9:49 a.m., March 10, 2009----Climate change policies are among the most complex and challenging global issues facing the world today, involving not only developing and developed countries and regions but transnational corporations.
Yda Schreuder, associate professor of geography and senior policy fellow in the University of Delaware's Center for Energy and Environmental Policy, has written a timely book on the topic, The Corporate Greenhouse: Climate Change Policy in a Globalizing World. The book is published by Zed Books.
Emissions have no borders, Schreuder said, and she wrote the book as a basis for discussion of the global challenges that face the world in climate change policies. The book is a history of recent efforts to address emissions control and a wake-up call to find solutions to the problems.
The book project started a decade ago as part of a course that Schreuder offers in the interdisciplinary graduate program in energy and environmental policy at the University of Delaware. In the course she engages students in a north-south debate on issues related to sustainable development and social justice.
She said she is grateful to have the opportunity to work with some highly motivated students and colleagues in the Center for Energy and Environmental Policy on climate change policy issues, adding that this experience was the main inspiration to write the book.
The book has received kudos from various experts in the field.
William F. Laurance, senior research scientist with the Smithsonian Tropical Research Institute, wrote, “I recommend it highly: it is vital, insightful reading for anyone interested in carbon trading, climate mitigation, international relations and the pervasive role of mega-corporations in our world today.”
Andy Gouldson, co-director of the Sustainability Research Institute at the University of Leeds, wrote, “What a timely book...the text highlights the ambiguous roles corporations are playing” in climate change agreements and how “corporations could play a much more active role in the search for solutions.”
Environmental journalist Casper Henderson wrote, “This book offers valuable insights into what has gone wrong with climate policy in the past and where solutions may lie.”
In the book, Schreuder examines the European Union's 'go-it-alone' policy on climate change and emission control, the Kyoto Protocol, the roles of the United States, China and India and the effects on the environment by transnational companies.
There are serious hurdles to overcome between developed and developing countries, according to Schreuder.
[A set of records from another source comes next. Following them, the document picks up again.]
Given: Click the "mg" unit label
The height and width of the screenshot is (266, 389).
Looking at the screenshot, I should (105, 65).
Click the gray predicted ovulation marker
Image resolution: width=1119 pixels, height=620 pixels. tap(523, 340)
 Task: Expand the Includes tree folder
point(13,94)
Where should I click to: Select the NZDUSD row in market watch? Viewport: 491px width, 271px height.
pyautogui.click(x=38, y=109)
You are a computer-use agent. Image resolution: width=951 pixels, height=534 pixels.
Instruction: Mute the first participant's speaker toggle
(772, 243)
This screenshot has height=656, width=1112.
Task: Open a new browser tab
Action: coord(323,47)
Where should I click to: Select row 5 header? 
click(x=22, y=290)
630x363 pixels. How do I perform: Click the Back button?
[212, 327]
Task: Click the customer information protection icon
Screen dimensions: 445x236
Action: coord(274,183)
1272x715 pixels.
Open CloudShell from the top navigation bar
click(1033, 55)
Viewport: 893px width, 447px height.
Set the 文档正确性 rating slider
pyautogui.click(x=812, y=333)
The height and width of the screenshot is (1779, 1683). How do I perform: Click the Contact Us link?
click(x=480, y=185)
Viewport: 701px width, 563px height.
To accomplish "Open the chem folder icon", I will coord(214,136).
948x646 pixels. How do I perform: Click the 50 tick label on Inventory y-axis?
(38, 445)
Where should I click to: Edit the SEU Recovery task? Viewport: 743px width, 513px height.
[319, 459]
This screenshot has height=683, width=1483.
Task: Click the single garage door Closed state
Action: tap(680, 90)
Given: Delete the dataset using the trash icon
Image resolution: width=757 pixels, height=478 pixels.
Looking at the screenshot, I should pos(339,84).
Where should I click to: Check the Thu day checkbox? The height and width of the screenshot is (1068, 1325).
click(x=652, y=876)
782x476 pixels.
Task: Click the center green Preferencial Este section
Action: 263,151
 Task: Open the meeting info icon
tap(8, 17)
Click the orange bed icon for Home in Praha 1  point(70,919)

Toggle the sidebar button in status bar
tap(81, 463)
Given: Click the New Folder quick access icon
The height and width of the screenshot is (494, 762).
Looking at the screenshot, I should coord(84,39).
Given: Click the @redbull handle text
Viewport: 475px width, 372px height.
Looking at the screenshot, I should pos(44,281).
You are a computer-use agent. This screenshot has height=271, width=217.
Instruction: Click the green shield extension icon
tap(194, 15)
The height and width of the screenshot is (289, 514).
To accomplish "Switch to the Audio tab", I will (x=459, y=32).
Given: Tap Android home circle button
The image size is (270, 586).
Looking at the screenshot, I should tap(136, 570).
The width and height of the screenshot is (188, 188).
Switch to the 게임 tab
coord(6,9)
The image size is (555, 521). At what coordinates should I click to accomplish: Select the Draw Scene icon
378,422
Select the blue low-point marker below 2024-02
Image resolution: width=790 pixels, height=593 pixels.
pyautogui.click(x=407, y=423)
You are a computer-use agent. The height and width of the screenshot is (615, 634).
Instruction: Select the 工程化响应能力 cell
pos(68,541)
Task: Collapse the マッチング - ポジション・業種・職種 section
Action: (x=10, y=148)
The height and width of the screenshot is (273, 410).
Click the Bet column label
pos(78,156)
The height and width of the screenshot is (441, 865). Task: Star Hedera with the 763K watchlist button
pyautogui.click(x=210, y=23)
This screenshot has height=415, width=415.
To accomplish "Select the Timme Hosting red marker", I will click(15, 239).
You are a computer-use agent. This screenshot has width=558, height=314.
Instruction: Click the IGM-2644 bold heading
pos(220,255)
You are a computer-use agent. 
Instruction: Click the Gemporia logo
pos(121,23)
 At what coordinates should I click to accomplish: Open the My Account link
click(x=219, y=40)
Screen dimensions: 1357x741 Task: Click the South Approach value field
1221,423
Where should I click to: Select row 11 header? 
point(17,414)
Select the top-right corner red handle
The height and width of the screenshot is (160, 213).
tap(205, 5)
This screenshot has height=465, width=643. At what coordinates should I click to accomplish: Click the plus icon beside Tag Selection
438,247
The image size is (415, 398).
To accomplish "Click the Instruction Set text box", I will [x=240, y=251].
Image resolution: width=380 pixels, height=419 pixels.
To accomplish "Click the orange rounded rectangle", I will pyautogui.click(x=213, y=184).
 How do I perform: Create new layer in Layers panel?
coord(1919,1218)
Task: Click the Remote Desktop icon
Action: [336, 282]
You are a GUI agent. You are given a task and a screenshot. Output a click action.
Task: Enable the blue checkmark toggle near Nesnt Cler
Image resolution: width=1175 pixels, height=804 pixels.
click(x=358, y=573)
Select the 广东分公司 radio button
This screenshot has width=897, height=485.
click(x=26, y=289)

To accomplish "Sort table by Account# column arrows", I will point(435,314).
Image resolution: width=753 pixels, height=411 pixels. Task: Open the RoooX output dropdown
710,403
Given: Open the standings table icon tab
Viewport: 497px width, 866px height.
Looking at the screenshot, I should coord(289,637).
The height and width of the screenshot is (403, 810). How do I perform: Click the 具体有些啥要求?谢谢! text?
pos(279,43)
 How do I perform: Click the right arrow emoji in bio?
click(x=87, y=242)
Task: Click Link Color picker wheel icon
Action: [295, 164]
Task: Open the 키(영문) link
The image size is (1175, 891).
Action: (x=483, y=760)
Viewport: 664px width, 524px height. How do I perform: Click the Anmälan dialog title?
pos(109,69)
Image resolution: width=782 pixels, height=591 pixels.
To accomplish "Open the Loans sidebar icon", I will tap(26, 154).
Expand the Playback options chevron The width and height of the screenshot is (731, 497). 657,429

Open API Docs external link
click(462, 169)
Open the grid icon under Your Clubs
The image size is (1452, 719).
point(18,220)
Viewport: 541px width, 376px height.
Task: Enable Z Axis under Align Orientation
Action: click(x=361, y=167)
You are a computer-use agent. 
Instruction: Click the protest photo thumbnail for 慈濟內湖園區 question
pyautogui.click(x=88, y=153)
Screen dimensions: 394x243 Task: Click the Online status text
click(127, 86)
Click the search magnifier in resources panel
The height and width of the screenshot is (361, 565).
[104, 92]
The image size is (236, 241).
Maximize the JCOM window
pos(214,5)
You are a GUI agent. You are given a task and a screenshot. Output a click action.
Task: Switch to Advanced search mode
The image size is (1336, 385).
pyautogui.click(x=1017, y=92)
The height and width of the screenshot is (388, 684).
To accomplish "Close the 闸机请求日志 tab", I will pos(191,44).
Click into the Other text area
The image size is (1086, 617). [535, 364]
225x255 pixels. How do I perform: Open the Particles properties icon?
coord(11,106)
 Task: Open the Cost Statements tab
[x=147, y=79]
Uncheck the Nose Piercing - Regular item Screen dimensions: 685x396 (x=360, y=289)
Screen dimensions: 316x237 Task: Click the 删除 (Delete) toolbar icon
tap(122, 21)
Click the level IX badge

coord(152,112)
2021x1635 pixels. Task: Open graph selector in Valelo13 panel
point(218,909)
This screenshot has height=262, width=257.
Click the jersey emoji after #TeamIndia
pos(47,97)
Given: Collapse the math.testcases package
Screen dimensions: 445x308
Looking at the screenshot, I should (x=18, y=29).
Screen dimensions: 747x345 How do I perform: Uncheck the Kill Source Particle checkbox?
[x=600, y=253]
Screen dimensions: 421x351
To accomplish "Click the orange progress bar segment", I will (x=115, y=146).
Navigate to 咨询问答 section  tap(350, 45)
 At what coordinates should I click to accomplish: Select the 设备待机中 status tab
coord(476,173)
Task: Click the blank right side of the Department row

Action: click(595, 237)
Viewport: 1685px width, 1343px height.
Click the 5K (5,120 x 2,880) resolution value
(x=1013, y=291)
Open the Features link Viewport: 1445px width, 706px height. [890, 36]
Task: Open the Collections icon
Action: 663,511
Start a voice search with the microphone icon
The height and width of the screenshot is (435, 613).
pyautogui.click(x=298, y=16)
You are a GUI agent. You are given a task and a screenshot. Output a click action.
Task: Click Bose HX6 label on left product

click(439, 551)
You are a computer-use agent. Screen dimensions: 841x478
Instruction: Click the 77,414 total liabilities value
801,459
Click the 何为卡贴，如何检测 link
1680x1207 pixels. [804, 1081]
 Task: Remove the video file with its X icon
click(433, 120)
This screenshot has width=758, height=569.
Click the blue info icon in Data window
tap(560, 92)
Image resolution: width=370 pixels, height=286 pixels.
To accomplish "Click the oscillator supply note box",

The first step is for the United States to come on board on emission controls, which will help provide leverage with China and India and other countries and corporations, she said.
As she writes in the introduction to her book, there is now the recognition that national emissions-reduction commitments have little effect in a global economy that is driven by intense competition and organized around transnational corporations and international production networks.
Schreuder devotes a chapter to “The Transnational Corporation and the Global Economy,” and writes, “the rapid growth of multinational or transnational corporations is one of the most significant developments of the past few decades.” She points out that these companies are both consumers and producers and that “this complicates the tracking of international trade flows and the attendant material and energy flows and carbon emissions.”
She writes, “We now live in a world where corporations and business appear more powerful than governments and where commercial interests are paramount” and concludes, “As part of reaching global consensus and worldwide cooperation, global corporations will have to restructure the way they operate in developing countries and their contributions to global greenhouse gas emissions will have to be accounted for.”
Schreuder is a graduate of the University of Groningen in the Netherlands, where she returned for her 2006 sabbatical to research her book. She received her doctorate in geography from the University of Wisconsin Madison and joined the UD faculty in 1982. She is a founding member of UD's Center for Energy and Environmental Policy, which administers a cross-disciplinary, intercollegiate graduate program.